[Collected data]
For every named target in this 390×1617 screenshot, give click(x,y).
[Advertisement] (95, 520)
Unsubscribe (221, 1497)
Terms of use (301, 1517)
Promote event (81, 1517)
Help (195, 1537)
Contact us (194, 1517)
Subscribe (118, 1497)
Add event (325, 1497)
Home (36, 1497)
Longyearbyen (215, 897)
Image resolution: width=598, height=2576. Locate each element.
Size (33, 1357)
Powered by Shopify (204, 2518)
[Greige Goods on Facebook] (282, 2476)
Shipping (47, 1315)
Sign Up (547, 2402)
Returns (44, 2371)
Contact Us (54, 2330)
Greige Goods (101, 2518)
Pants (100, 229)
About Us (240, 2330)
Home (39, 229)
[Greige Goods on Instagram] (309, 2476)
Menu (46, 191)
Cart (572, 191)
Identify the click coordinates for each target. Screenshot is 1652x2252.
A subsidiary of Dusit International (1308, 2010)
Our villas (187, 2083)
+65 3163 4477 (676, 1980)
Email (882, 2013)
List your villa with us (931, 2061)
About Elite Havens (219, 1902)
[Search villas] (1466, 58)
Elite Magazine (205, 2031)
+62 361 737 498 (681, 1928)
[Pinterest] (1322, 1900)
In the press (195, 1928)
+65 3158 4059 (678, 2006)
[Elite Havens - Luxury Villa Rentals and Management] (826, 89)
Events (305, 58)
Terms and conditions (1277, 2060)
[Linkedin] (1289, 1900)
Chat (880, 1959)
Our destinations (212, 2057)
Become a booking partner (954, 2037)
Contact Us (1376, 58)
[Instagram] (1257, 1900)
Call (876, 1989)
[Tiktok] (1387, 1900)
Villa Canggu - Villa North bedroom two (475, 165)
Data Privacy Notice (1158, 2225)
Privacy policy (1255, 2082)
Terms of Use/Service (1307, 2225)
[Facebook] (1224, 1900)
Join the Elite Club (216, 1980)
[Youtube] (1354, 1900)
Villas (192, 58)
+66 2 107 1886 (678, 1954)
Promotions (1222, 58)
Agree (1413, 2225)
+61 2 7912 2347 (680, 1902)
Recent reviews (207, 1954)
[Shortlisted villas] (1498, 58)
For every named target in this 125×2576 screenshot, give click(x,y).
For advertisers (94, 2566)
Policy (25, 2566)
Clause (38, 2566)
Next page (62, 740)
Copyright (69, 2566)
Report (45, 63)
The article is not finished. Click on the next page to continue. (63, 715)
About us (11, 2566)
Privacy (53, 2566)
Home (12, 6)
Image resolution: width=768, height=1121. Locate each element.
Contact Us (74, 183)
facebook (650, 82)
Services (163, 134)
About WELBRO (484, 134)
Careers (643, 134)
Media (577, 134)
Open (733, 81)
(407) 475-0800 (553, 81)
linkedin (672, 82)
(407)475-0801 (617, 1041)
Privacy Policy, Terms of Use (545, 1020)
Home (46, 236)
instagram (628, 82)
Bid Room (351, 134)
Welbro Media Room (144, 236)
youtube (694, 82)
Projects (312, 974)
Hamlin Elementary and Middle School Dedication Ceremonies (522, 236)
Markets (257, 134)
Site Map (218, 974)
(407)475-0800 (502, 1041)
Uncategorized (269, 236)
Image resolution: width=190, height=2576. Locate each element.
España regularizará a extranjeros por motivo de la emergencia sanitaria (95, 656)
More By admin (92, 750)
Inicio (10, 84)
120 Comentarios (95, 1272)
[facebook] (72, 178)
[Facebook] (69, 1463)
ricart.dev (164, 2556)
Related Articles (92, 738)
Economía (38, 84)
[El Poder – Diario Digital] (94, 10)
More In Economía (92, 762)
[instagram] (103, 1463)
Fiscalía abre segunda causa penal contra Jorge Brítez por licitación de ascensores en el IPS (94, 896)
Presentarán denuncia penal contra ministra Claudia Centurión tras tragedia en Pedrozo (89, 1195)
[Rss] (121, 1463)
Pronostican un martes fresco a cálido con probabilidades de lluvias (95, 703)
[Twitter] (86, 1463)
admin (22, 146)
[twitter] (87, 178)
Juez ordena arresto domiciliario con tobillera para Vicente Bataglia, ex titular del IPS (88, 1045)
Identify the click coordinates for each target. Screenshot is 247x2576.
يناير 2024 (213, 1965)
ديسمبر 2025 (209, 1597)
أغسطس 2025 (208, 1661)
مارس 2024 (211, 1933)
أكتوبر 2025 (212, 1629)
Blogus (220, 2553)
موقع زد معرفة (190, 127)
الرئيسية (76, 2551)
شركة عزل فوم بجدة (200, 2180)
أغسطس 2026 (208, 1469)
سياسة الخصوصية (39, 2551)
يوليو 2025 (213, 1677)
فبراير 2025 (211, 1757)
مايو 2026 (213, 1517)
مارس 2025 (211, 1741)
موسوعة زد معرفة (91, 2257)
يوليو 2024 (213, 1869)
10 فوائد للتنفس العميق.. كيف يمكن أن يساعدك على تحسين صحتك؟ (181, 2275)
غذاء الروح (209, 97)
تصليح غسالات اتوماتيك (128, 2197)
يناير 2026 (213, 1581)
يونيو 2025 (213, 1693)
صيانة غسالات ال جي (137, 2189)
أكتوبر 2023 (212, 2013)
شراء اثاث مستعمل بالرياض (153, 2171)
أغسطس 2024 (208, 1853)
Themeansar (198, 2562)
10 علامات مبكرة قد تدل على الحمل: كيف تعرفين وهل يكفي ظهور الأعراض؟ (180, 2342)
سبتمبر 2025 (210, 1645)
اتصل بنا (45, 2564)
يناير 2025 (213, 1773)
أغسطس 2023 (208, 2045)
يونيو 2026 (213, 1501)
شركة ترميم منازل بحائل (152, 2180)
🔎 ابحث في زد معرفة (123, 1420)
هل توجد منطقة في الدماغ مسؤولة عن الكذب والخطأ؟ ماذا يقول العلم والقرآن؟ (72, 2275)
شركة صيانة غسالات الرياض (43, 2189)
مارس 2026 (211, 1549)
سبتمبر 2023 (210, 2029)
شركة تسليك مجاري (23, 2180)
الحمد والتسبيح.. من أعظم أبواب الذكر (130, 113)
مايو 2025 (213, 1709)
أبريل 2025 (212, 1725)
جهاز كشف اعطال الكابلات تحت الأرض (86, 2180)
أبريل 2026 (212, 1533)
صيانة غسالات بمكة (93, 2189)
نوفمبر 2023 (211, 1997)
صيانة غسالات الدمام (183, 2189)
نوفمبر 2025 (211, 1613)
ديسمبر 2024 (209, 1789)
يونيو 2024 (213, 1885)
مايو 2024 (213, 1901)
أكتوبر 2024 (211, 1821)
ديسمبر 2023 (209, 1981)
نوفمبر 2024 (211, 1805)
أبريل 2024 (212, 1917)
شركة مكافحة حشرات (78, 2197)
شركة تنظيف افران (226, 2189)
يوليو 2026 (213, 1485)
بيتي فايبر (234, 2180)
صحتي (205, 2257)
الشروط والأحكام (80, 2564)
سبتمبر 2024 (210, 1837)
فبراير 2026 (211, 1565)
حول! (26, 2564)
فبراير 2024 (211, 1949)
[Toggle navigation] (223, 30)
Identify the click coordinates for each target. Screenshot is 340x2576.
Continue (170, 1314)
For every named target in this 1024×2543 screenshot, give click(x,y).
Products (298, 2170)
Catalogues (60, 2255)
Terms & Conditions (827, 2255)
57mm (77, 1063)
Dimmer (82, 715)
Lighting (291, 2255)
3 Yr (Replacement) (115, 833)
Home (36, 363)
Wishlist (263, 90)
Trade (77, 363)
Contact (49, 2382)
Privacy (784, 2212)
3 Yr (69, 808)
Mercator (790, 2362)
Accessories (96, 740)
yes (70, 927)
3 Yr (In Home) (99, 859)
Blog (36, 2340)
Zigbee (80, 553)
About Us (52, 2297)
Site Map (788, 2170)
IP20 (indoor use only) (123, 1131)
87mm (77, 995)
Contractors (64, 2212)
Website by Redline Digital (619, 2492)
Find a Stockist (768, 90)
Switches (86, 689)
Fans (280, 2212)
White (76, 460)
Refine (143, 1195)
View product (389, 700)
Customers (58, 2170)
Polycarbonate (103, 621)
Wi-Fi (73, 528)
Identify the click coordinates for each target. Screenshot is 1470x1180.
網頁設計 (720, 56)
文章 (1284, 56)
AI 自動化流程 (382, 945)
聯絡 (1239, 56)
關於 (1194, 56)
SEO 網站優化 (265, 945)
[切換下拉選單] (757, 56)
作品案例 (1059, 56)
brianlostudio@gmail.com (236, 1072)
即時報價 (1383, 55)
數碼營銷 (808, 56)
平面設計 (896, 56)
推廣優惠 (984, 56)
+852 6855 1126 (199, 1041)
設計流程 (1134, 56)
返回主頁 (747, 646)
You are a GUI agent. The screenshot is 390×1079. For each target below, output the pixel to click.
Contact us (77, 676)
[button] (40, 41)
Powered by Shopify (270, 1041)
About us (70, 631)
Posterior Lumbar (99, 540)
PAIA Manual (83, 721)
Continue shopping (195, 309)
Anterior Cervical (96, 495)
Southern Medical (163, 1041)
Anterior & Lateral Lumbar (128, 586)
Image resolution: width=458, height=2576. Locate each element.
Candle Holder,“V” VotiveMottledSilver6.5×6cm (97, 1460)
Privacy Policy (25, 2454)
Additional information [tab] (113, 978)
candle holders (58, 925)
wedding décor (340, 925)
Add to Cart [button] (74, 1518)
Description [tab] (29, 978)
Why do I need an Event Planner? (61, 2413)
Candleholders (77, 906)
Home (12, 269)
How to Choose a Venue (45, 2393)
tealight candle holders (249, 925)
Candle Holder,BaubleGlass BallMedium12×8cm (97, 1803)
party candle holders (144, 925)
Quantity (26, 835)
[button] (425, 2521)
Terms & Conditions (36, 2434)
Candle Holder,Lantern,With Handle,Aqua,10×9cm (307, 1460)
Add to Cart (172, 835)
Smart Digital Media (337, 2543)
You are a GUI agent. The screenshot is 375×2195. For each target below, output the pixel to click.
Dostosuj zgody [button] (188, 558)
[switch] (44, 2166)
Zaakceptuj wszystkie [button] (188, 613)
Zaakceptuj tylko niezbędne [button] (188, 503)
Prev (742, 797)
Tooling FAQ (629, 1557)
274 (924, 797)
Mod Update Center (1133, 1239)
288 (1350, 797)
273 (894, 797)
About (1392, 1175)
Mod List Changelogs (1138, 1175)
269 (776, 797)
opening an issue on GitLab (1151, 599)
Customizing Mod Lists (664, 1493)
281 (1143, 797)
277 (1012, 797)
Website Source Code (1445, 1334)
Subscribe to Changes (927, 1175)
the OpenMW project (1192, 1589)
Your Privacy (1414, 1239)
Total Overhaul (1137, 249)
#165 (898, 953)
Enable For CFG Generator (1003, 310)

- **Task to complete**:
Please reproduce, exactly as they appear above, the lines from the line containing "Contact us (194, 1517)" up to and including the line containing "Contact Us (54, 2330)".

- **Solved problem**:
Contact us (194, 1517)
Subscribe (118, 1497)
Add event (325, 1497)
Home (36, 1497)
Longyearbyen (215, 897)
Image resolution: width=598, height=2576. Locate each element.
Size (33, 1357)
Powered by Shopify (204, 2518)
[Greige Goods on Facebook] (282, 2476)
Shipping (47, 1315)
Sign Up (547, 2402)
Returns (44, 2371)
Contact Us (54, 2330)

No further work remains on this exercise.